原色日本の椿写真集―千椿集 (1980年)


 ちょっとツバキの調べ物をしていたら、‘全学連’という名の園芸品種があって驚いた。
 ……えーと、単一引用符で囲んだ名前は園芸品種(cv.)で、誰かが作出して名を付けたもんです。でもって、だいたい花の色だの形だのから連想される名前、あるいは元になるものが見つかった場所の名前、なんか縁起の良い名前、古典文学からとった名前、だれかに捧げられた名前なんかなわけだけど、‘全学連’というのは珍しい。‘日本の誉’とか、‘日の丸’とかあっても、‘全学連’というのはなかなかない。なんとなくだが、園芸系は右寄りというか保守寄りの印象があって(バラとかすぐ皇族とか王族に捧げられるしさ)、意外な気がしたのである。連合赤軍事件以前の、国民が少なからず全学連を応援していた時期に作出されたものとしても。
 で、巻末の品種解説で‘千羽鶴’と‘草紙洗’にはさまれた‘全学連’の項を見てみる。花の特徴は以下の通り。

赤。弁数約十枚の半八重咲。ユキ蕊で花糸は黄。雌蕊が長くつき出る。

 なるほど、花色は「濃紅」でも「濃桃」でもなく「赤」。で、いったいだれが、いつ? この点に関しては以下の通り。

 ユキツバキ系。上越市原産。

 とあるのみで、作出者も作出年もわからない。検索してもひっかからない。なんか名前からして生産されてるとも思わないし……、その季節が去ってしまったら、別名にしちゃうなんてこともあるかもしらん。
 ともかく、ようわからんが、上越市にはなにかしら革命的な園芸家がいたのかもしれないと、ぼんやりと想像するのみである。おしまい。
 
追記:

 英語のページがなんかひっかかった。

Collected in Takada City, Niigata Prefecture, Japan 1960.

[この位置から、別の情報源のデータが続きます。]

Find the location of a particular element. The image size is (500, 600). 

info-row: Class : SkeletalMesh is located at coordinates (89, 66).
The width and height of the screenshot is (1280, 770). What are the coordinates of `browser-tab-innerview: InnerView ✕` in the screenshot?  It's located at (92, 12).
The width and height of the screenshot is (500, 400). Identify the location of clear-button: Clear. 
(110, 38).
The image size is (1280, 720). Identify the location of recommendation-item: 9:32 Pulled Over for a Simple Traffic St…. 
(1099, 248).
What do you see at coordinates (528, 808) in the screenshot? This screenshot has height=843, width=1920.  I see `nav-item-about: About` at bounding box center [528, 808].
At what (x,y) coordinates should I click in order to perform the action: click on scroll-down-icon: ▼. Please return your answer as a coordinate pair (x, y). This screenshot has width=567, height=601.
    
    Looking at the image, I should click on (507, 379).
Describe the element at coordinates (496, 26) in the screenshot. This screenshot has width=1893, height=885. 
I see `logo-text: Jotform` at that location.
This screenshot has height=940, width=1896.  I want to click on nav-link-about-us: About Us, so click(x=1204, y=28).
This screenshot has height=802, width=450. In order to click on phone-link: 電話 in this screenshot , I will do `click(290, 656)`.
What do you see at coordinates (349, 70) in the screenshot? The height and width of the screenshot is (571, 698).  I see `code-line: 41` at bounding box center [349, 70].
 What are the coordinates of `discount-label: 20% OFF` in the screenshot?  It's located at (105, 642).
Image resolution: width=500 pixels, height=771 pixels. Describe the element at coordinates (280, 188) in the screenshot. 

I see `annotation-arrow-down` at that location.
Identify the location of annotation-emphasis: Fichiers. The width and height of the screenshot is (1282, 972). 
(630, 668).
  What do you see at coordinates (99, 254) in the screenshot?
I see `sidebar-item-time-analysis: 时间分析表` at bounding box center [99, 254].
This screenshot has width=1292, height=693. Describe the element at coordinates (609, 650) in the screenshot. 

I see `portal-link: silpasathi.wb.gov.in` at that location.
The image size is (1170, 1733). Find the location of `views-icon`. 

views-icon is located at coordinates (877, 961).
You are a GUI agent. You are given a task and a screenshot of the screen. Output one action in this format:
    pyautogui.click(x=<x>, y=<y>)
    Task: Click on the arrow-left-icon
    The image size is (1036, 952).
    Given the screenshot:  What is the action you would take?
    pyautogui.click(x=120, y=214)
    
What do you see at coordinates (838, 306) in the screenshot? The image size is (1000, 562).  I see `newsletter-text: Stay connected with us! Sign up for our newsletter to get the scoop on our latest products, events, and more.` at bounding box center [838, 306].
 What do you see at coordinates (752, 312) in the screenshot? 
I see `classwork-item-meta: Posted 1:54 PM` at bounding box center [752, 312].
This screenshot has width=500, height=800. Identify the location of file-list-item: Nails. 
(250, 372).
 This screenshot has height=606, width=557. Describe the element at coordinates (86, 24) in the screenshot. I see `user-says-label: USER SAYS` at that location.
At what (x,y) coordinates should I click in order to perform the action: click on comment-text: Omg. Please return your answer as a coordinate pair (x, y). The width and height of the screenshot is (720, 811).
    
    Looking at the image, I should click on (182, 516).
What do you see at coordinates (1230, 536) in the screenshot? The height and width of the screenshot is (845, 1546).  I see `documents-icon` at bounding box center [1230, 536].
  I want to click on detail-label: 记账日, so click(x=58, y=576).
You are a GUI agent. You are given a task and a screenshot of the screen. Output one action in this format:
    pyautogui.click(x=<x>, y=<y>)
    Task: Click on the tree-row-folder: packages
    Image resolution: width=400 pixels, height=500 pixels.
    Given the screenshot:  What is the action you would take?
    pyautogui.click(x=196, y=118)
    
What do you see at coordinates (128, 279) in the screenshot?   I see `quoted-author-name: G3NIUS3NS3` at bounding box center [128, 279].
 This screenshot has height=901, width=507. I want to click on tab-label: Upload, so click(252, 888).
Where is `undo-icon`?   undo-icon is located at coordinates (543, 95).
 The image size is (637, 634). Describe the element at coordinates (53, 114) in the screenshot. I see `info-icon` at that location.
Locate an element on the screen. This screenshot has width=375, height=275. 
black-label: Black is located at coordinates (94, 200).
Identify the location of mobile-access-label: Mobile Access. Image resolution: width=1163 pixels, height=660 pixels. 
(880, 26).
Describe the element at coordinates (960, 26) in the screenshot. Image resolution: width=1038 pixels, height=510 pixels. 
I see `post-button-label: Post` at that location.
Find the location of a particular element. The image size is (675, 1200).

 「Takada City」とあるが、高田市は1971年に直江津市と合併して上越市になったのだから矛盾はない。やはり1960年なら、というあたりか。

The name refers to the militant students Federation in Japan which is very leftist and infers that the colour is as red as the communist flag.

 ま、そうやろう。

追記2:
[rakuten:takahara:10028538:detail]
 この本の「ユキツバキの新品種解説」にこんな記述があった。

花色(思想)は赤く、群生する雄蕊(大衆)から遊離独走してつきだした花柱が幾つかの(派閥)に分かれているのをもじって命名したもの。

 後づけ感もあるが、果たして。